>> BEGIN THE INPUT

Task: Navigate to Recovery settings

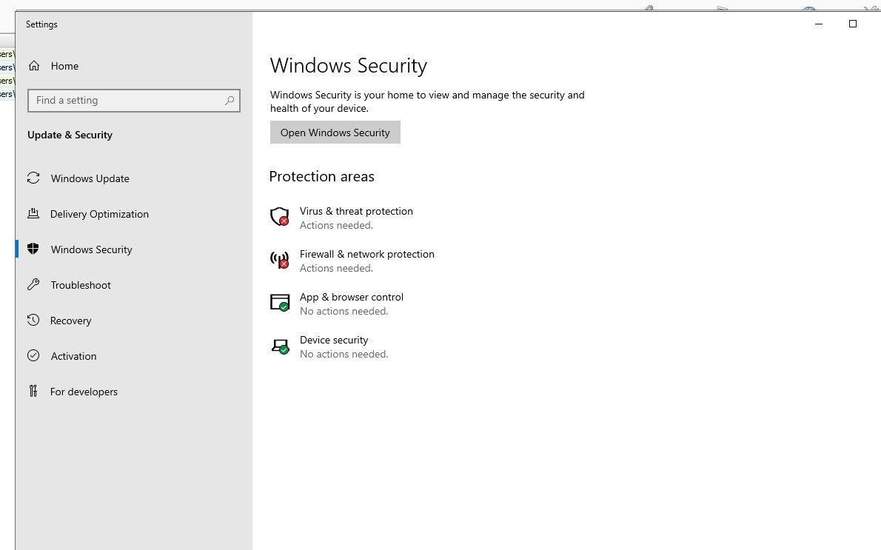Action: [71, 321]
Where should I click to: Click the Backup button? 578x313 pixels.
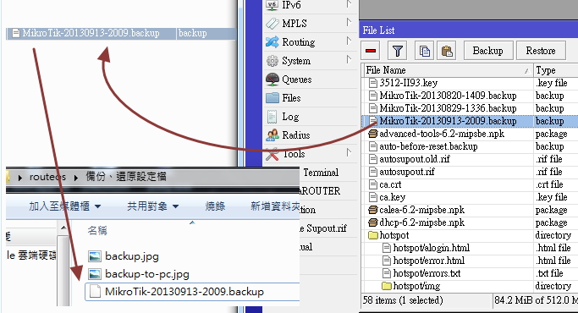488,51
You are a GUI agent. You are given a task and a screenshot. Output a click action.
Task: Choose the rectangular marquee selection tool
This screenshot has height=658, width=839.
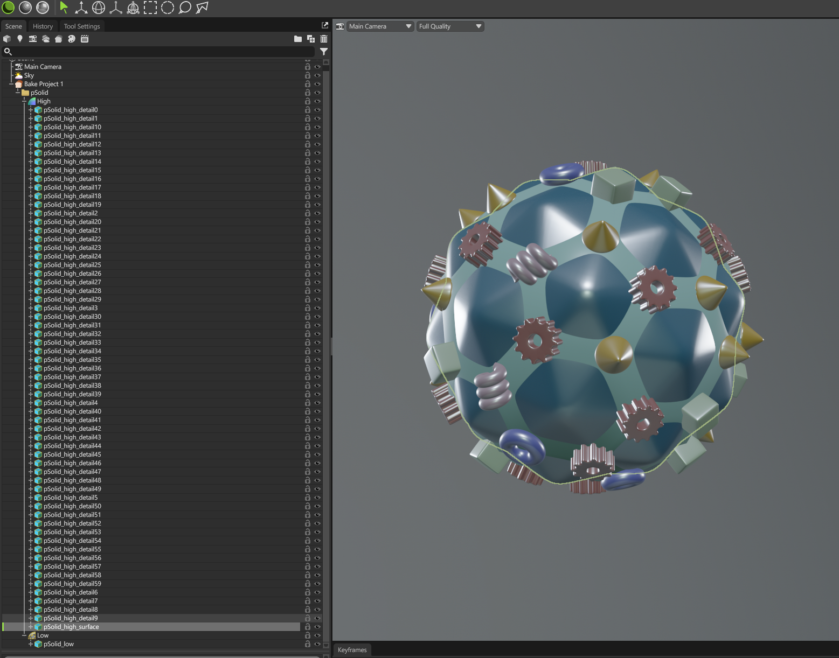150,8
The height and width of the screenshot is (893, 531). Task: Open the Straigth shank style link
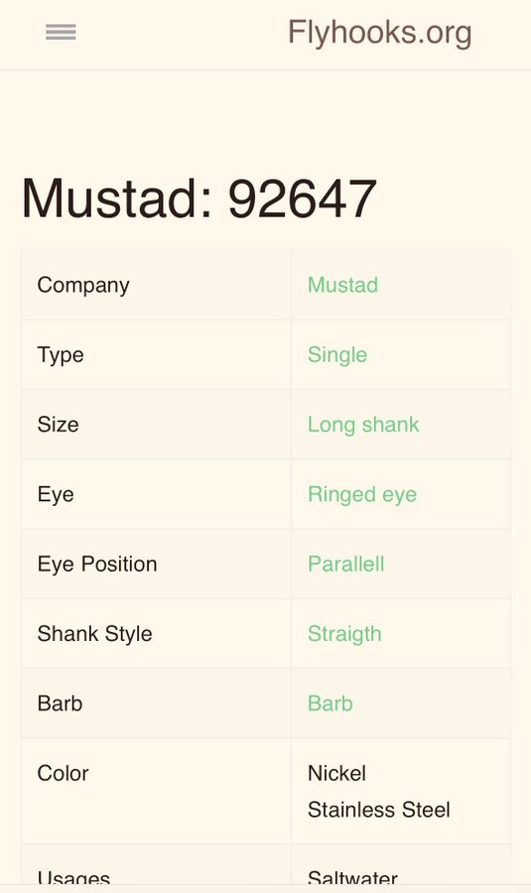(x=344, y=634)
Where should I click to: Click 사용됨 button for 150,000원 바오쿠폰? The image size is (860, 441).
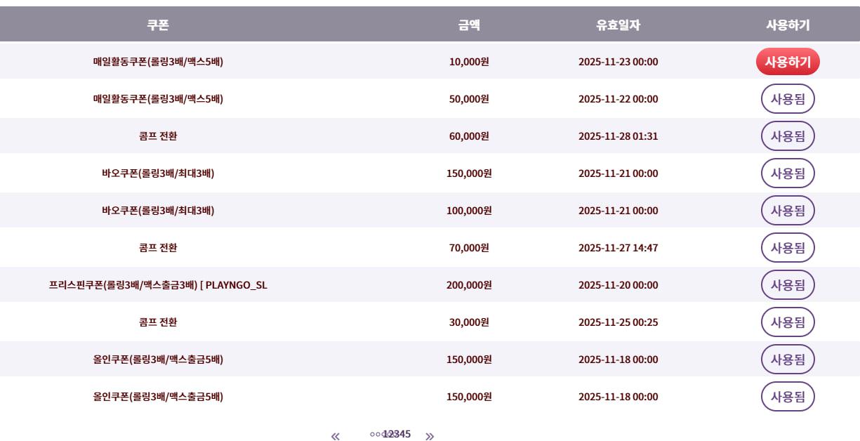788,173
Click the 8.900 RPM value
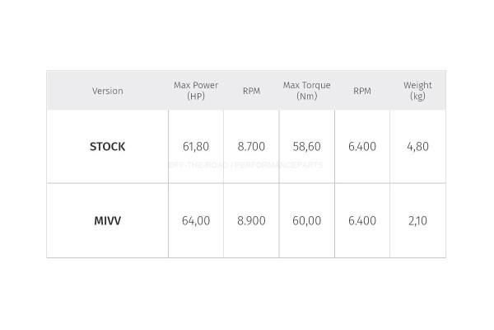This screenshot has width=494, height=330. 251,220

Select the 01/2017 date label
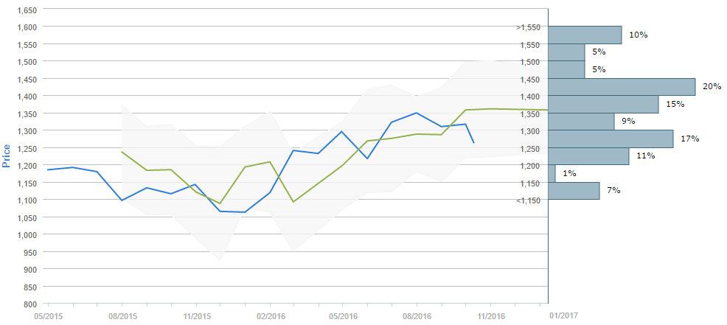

>> END THE INPUT

• TASK TO CARRY OUT: Please turn the lines above into a numbered list, leaving out the blank lines and the pictures.

• SOLUTION FOR THIS EXERCISE:
1. Task: Navigate to Recovery settings
2. Action: [71, 321]
3. Where should I click to: Click the Backup button? 578x313 pixels.
4. 488,51
5. You are a GUI agent. You are given a task and a screenshot. Output a click action.
6. Task: Choose the rectangular marquee selection tool
7. This screenshot has height=658, width=839.
8. 150,8
9. The height and width of the screenshot is (893, 531). Task: Open the Straigth shank style link
10. (x=344, y=634)
11. Where should I click to: Click 사용됨 button for 150,000원 바오쿠폰? The image size is (860, 441).
12. 788,173
13. Click the 8.900 RPM value
14. This screenshot has width=494, height=330. 251,220
15. Select the 01/2017 date label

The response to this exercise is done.